Chapter 7. Transformers
In the previous chapter, we covered RNNs, the modeling architecture in vogue in NLP until the Transformer architecture gained prominence.
Transformers are the workhorse of modern NLP. The original architecture, first proposed in 2017, has taken the (deep learning) world by storm. Since then, NLP literature has been inundated with all sorts of new architectures that are broadly classified into either Sesame Street characters or words that end with “-former.”1
In this chapter, we’ll look at that very architecture—the transformer—in detail. We’ll analyze the core innovations and explore a hot new category of neural network layers: the attention mechanism.
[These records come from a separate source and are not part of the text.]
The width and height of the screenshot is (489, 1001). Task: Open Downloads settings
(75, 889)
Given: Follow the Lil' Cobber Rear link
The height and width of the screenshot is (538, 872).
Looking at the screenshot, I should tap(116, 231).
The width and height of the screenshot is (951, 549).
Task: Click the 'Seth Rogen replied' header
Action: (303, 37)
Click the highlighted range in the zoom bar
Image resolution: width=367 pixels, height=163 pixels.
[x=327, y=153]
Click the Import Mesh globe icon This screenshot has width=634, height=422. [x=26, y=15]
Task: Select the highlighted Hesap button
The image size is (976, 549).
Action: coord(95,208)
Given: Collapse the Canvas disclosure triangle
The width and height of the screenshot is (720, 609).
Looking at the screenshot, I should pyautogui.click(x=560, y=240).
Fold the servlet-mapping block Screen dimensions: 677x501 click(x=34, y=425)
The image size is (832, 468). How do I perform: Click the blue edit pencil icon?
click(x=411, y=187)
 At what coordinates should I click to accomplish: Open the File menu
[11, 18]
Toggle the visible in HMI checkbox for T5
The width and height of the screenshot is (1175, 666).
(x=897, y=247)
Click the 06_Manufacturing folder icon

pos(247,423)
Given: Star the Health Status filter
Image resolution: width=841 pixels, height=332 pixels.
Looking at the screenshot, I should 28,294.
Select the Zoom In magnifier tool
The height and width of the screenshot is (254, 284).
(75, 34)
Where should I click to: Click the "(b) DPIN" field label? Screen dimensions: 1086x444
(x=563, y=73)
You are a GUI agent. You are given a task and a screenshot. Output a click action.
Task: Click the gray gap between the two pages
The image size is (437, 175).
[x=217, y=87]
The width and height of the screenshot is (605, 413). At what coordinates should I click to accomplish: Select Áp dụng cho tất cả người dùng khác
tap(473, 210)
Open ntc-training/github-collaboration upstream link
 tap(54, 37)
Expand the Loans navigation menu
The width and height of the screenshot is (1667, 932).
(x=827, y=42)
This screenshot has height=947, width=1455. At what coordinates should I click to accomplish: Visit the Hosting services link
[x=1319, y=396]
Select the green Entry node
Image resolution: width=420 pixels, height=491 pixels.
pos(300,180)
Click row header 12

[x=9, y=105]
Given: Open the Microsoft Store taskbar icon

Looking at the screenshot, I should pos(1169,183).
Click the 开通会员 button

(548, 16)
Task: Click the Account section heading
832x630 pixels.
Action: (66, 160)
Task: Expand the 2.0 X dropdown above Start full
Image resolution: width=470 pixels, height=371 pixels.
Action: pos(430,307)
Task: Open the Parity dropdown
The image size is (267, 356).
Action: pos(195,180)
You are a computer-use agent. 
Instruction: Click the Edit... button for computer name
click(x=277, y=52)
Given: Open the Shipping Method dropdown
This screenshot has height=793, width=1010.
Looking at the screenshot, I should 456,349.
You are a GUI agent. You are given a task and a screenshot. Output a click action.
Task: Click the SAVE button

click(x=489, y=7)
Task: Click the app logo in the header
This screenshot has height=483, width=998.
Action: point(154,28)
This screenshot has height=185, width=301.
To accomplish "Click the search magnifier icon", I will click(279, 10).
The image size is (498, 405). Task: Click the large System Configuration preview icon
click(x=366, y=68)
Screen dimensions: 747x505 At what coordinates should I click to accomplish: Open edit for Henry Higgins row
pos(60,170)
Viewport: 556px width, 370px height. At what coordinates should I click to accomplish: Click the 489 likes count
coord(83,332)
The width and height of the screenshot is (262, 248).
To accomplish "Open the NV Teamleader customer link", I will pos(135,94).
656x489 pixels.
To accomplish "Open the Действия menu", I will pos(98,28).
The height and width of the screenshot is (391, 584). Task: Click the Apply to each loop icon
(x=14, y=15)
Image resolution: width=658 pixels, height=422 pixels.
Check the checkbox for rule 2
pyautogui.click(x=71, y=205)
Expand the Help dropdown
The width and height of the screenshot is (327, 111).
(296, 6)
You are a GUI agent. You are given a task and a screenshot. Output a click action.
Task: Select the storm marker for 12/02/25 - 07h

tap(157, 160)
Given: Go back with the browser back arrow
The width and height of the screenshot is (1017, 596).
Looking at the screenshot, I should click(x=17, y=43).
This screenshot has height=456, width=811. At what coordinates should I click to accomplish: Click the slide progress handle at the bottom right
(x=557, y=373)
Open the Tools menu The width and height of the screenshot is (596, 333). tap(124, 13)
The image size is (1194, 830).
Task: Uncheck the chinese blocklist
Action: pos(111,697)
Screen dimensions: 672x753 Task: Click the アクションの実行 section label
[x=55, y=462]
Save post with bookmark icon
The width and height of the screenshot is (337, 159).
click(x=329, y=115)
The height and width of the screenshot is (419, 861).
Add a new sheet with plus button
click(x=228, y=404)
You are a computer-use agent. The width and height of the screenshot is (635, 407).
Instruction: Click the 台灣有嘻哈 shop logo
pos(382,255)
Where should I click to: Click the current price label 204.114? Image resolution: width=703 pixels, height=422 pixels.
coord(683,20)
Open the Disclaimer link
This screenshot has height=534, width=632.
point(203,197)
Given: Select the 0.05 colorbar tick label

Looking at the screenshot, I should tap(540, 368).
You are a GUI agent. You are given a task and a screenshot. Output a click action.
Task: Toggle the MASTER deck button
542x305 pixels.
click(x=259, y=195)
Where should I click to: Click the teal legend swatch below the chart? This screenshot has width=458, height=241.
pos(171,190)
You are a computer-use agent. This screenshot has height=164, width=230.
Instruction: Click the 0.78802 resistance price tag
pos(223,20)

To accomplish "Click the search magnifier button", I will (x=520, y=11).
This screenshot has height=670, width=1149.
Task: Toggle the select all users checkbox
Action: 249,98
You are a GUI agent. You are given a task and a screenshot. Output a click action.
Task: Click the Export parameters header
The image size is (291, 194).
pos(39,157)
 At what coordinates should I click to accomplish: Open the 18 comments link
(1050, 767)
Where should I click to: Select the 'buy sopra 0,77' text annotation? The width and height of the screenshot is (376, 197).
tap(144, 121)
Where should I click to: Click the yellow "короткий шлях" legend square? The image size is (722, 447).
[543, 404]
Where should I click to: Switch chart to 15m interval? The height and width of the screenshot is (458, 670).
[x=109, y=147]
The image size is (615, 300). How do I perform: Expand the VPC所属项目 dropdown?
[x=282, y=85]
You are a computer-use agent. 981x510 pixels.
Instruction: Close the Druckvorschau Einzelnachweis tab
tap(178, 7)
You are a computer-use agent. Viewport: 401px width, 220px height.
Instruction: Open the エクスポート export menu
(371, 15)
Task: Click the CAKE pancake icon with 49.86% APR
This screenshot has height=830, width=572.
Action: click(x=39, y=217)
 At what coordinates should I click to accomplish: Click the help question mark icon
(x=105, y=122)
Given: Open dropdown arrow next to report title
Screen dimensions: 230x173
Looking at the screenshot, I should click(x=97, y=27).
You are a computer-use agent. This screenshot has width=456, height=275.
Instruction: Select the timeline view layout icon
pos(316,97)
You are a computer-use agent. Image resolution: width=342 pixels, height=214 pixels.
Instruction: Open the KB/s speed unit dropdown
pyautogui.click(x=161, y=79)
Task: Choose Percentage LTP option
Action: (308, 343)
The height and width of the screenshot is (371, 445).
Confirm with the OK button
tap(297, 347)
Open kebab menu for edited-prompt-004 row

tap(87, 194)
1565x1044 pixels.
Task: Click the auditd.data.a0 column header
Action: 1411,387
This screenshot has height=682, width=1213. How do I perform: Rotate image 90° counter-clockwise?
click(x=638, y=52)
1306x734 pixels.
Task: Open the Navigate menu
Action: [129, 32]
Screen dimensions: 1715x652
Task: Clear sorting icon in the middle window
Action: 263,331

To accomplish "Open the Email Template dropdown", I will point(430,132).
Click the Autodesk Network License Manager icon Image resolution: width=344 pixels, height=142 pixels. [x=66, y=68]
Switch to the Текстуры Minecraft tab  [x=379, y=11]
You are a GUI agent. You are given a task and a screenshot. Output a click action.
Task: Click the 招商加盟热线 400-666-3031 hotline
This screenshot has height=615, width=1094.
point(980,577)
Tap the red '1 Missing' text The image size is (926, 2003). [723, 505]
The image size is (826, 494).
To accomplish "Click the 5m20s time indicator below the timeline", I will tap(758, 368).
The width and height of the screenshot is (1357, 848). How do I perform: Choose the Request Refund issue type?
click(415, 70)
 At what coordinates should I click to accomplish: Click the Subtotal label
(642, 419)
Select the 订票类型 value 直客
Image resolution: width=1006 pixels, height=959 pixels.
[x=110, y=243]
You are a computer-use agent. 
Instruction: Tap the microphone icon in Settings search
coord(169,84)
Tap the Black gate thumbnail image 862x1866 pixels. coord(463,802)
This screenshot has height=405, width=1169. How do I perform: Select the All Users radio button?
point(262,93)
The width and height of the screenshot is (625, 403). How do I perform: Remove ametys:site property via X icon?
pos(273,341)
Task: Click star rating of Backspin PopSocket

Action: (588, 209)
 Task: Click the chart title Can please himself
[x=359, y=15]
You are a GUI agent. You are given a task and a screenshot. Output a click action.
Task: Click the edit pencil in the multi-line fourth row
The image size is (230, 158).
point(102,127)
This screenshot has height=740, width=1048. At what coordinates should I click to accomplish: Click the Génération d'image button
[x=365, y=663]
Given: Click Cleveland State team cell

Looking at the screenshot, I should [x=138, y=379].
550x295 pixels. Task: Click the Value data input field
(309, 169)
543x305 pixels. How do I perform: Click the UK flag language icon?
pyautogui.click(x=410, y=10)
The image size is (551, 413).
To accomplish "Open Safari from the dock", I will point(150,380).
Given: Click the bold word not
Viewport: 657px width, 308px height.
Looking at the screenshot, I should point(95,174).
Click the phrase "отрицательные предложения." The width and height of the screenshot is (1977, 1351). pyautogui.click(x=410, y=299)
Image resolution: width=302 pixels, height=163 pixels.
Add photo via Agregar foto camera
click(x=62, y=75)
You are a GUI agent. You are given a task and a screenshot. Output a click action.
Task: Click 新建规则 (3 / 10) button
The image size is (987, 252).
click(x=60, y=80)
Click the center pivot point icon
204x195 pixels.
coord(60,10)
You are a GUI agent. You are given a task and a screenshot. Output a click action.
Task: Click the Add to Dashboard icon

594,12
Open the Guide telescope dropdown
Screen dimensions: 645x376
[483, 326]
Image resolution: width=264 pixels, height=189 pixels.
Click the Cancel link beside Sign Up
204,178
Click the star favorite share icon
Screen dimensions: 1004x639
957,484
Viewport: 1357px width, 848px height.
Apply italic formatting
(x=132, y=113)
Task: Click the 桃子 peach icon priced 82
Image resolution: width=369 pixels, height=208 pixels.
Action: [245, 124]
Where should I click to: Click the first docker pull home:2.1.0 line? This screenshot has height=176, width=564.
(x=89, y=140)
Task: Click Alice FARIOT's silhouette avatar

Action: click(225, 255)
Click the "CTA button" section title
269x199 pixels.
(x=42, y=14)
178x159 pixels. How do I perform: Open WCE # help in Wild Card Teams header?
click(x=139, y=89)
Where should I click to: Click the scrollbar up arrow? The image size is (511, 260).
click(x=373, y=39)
Building a Transformer from Scratch
In Chapters 2 and 3, we explored how to use transformers in practice and how to leverage pretrained transformers to solve complex NLP problems. Now we’re going to take a deep dive into the architecture itself and learn how transformers work from first principles.
What does “first principles” mean? Well, for starters, it means we’re not allowed to use the Hugging Face Transformers library. We’ve raved about it plenty in this book already, so it’s about time we take a break from that and see how things actually work under the hood. For this chapter, we’re going to be using raw PyTorch instead.
Note
When deploying models in production, especially on edge devices, you may have to go to an even lower level of abstraction. The tooling around edge device inference, as we mentioned ...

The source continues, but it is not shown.